Getting text-only content from non-English website

1.3k Views Asked by At

I am trying to get the text-only contents of a non-English website. For example, I want to get the hindi contents of http://www.bbc.co.uk/hindi/

For text dump of an English website, I use wget to fetch the contents. Then use an HTML parser for removing the HTML tags and give me clean text.

What are the equivalent tools for working on a non-English website?
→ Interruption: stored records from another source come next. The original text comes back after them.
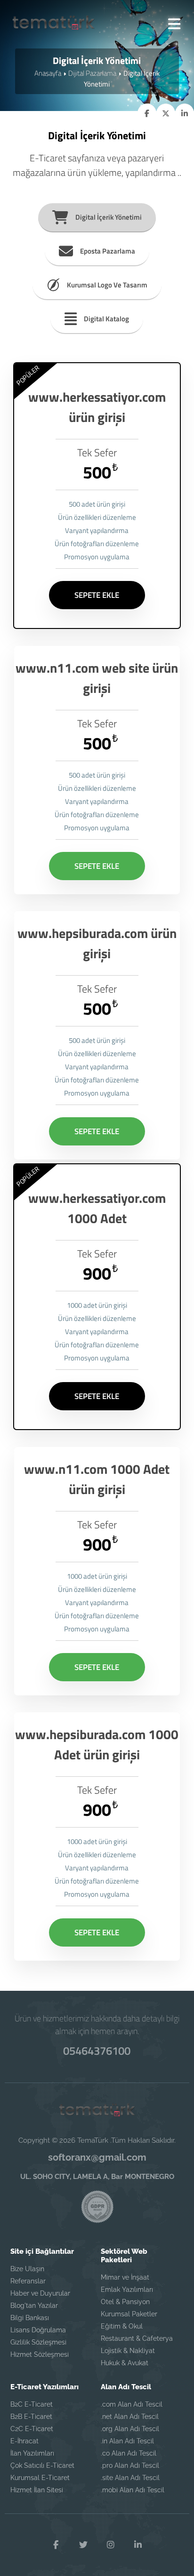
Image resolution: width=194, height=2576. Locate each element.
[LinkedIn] (138, 2545)
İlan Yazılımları (32, 2453)
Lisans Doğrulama (38, 2330)
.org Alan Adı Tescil (130, 2429)
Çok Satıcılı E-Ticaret (42, 2465)
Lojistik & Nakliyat (128, 2350)
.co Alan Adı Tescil (128, 2453)
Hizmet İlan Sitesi (36, 2490)
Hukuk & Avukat (124, 2363)
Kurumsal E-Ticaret (40, 2477)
This is just some pet project that I'm exploring. Speed is not much of a concern. I would code in Linux environment and preferably use Python or Java or C/C++ (in that order).

1

There are 1 best solutions below

5
On

It sounds like the method you're using to parse HTML falls down when encountering unicode. There's a module called BeautifulSoup that's great for parsing all manner of websites, and it handles unicode just fine. Try interactively:

>>> import urllib, BeautifulSoup
>>> html = urllib.urlopen( 'http://www.bbc.co.uk/hindi/' ).read()
>>> soup = BeautifulSoup.BeautifulSoup( html )
>>> print soup.find( 'title' ).contents
[u'BBC Hindi - \u092a\u0939\u0932\u093e \u092a\u0928\u094d\u0928\u093e']

My terminal can't print these characters, but however you usually display Hindi text should work here as well.